Par Jean-Louis Ponnavoy

né le 8 mars 1926 à Cancale (Ille-et-Vilaine), blessé au cours d’une action résistante le 4 décembre 1944 à Sentheim (Haut-Rhin) puis mort à l’hôpital de Belfort le jour même le 4 décembre 1944 ; résistant du 1er régiment FFI de Bourgogne.

Jean Le Guenn était domicilié à Vonges (Côte-d’Or). Il était célibataire et entra dans la Résistance au maquis Pierre Semard puis s’engagea au 1er régiment de Bourgogne, constitué le 1er octobre 1944 sous les ordres du commandant René Alizon. Il fut affecté au Corps-franc du régiment. Le régiment intégra la 1re armée française le 22 octobre 1944 à la 2e Division d’infanterie marocaine dans la région de Rougemont (Doubs). Il participa à l’offensive dans la trouée de Belfort et en Haute-Alsace.
Le 4 décembre le Corps-franc prit position au pied de la colline de Ramersmatt. Les Allemands contre-attaquèrent avec des chars. Il y eut beaucoup de pertes dont Jean Le Guen qui fut blessé grièvement par une balle explosive.
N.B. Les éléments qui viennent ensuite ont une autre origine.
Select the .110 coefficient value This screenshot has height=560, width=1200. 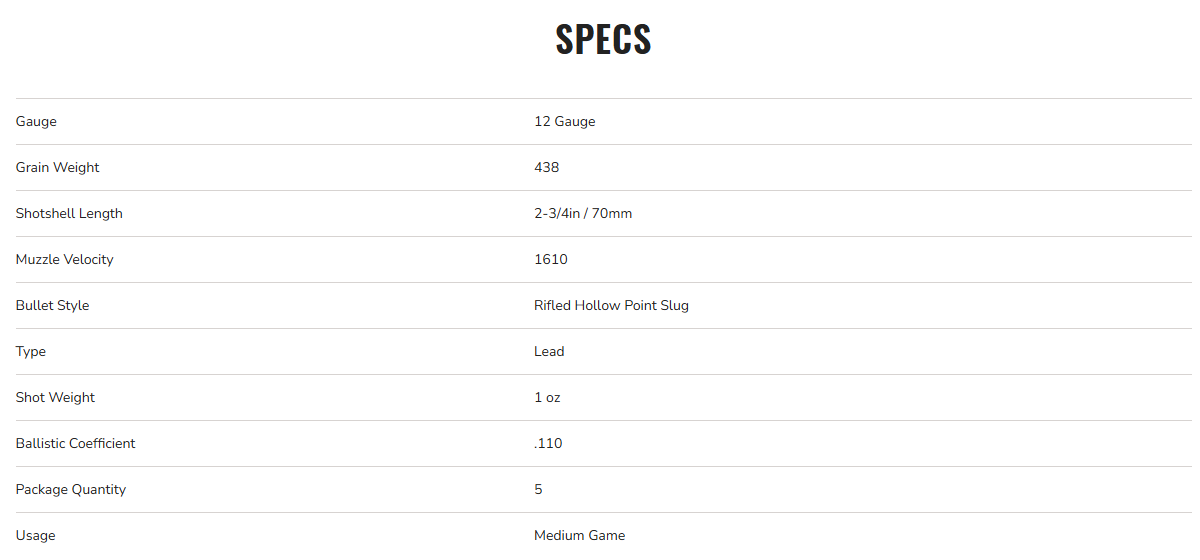[x=548, y=444]
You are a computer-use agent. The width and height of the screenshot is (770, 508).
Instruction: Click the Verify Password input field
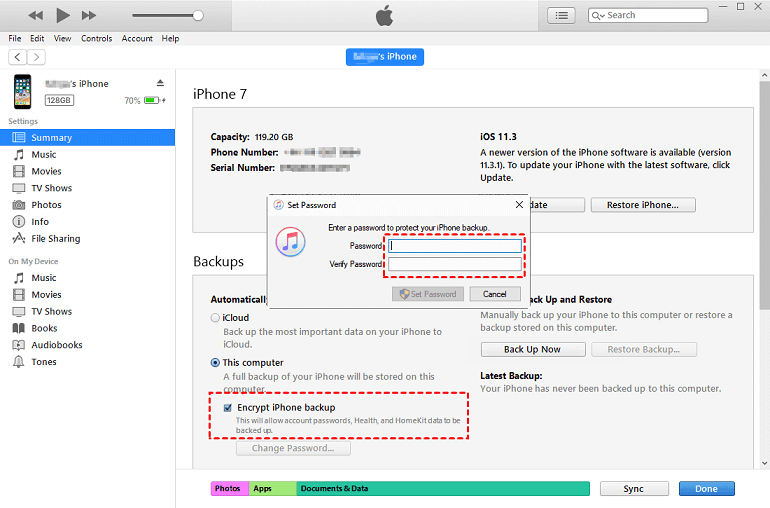pos(455,264)
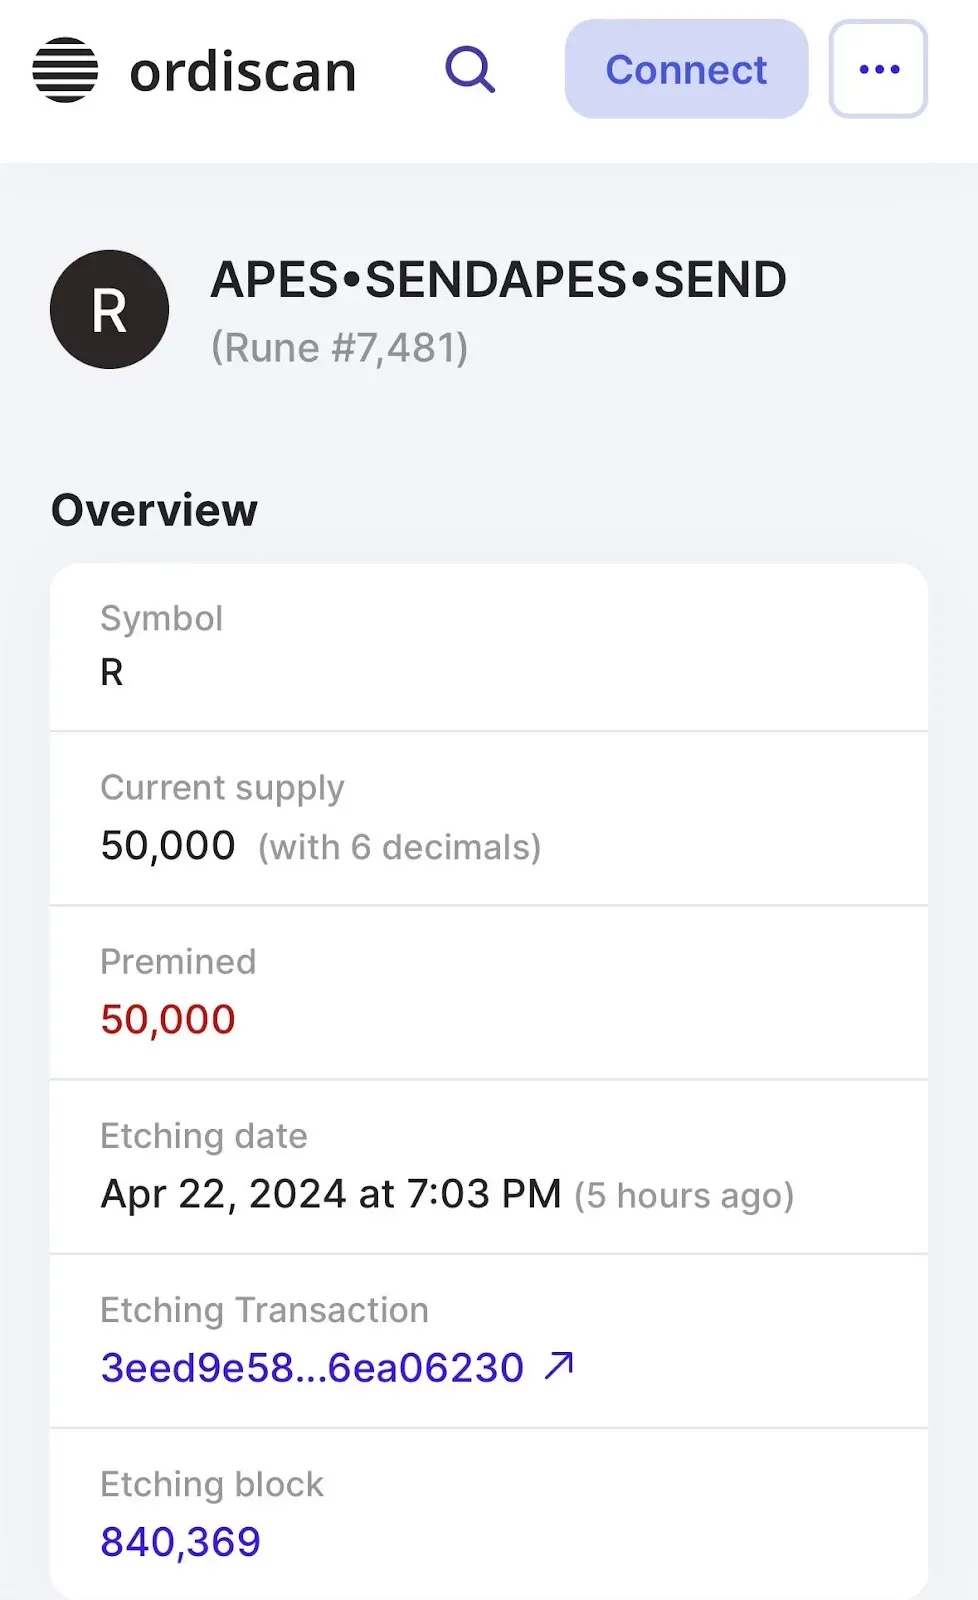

Évacué sur l’hôpital militaire, à Belfort il y décéda à seize heures des suites de ses blessures.
Il n’a pas été homologué à la Résistance.
Son nom figure sur les monuments aux morts, à Cancale (Ille-et-Vilaine) et Vonges (Côte-d’Or).

Pour citer cet article :
https://maitron.fr/spip.php?article236308, notice LE GUENN Jean par Jean-Louis Ponnavoy, version mise en ligne le 6 janvier 2021, dernière modification le 6 janvier 2021.

Par Jean-Louis Ponnavoy

SOURCES : Gilles Hennequin Le régiment de Bourgogne, auto édition, Dijon, 2006.— Musée de la résistance 1940-1944 BRASSARD DU RÉGIMENT FFI BOURGOGNE.— Mémorial genweb.